L'ajustement que vous avez demandé pour pallier la rigidité de l'enveloppe CCT a été effectué via le plan de relance : nous avons en effet abondé les CCT de 20 millions d'euros. À la fin du mois de mai, 13 millions d'euros avaient déjà été engagés. Des ajustements et de nouvelles priorisations ont été réalisés à cette occasion afin de tenir compte des projets les plus mûrs. Nous verrons si les nouvelles équipes électorales souhaitent une priorisation différente des projets. Nous serons en tout cas à l'écoute des projets du territoire.
Je me réjouis de votre avis positif sur les plateformes d'ingénierie au profit des collectivités territoriales. Elles apportent une aide centrale aux acteurs qui mènent des projets concrets, comme les collectivités territoriales ou les bailleurs sociaux. Beaucoup de crédits ne sont en effet pas engagés en raison de problématiques d'ingénierie technique, liées au foncier par exemple, ou d'ingénierie financière, liées à la commande publique. Il nous faudra également reconcentrer des moyens dans les préfectures.
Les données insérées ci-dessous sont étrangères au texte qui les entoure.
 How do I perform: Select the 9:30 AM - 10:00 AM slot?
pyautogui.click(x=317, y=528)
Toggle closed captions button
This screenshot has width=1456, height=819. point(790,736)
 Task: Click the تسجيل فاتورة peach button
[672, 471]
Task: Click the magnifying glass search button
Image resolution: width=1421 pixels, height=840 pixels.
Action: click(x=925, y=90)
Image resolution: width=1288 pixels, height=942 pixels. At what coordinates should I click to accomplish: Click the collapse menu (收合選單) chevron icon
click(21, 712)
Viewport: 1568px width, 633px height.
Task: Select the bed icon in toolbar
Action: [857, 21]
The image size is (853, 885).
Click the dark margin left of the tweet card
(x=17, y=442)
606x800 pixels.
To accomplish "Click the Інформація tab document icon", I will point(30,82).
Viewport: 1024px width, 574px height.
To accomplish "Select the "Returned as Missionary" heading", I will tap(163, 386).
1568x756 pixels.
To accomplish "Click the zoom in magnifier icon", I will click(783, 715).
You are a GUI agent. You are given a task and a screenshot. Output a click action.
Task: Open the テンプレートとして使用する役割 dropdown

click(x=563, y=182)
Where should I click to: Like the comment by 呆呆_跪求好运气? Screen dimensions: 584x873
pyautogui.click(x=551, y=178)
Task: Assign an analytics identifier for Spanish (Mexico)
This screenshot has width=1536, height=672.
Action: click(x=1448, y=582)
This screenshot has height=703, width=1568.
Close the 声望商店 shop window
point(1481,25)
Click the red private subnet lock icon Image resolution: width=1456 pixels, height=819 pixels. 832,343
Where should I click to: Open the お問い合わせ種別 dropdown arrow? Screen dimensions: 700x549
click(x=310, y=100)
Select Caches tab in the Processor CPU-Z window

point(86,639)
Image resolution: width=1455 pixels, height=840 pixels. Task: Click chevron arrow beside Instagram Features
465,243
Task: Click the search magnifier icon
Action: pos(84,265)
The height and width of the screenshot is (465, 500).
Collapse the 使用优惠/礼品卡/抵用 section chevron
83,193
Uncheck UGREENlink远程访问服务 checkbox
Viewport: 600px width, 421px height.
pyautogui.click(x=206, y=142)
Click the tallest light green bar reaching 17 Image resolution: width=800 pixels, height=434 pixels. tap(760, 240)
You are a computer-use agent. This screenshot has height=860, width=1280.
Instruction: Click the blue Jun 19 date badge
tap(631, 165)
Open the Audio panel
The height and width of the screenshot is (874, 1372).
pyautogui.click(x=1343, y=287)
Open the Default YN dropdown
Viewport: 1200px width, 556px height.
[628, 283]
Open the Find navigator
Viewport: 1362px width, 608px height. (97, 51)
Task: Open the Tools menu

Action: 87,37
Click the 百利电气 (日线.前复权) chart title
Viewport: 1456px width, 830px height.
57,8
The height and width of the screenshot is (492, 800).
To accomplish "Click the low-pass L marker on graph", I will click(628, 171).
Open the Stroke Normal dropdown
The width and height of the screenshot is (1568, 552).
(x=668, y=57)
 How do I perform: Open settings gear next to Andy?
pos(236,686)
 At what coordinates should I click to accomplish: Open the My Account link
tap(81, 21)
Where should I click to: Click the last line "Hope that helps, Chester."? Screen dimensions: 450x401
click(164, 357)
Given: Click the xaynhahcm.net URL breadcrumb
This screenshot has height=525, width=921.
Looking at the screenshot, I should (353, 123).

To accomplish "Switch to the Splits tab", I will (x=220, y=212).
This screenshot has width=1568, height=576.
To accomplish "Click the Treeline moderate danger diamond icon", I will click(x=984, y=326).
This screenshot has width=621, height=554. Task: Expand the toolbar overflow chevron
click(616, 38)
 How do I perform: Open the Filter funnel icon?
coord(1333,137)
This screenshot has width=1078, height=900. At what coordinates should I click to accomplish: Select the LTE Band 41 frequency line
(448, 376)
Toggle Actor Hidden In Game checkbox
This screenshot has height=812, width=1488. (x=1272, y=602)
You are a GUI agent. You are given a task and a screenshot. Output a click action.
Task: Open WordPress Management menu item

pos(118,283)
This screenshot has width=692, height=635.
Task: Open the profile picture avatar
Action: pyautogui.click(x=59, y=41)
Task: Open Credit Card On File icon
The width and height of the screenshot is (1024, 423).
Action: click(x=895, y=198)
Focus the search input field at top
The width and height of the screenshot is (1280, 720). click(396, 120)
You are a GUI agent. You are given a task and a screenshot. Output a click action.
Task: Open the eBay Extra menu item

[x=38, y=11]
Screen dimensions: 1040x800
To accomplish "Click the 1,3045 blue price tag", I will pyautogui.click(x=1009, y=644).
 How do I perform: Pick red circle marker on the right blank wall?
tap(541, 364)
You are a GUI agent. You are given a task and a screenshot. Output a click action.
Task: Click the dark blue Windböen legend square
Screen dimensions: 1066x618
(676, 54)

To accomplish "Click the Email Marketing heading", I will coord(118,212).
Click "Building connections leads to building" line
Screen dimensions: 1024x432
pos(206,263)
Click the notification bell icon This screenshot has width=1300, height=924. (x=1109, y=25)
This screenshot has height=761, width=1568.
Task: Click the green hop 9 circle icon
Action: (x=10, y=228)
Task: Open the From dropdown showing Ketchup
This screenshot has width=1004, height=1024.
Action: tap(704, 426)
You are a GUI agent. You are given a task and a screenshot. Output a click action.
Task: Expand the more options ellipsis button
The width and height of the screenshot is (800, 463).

Je n'oublie pas l'action de l'Agence nationale de la cohésion des territoires (ANCT) et de l'Agence française de développement (AFD) dans l'accompagnement des collectivités en matière d'ingénierie. Enfin, le droit commun, s'agissant du programme « Action cœur de ville » notamment, s'applique également de plein droit dans un certain nombre de communes des territoires ultramarins
Je retiendrai en conclusion un message essentiel : nous arrivons enfin à mieux consommer nos crédits.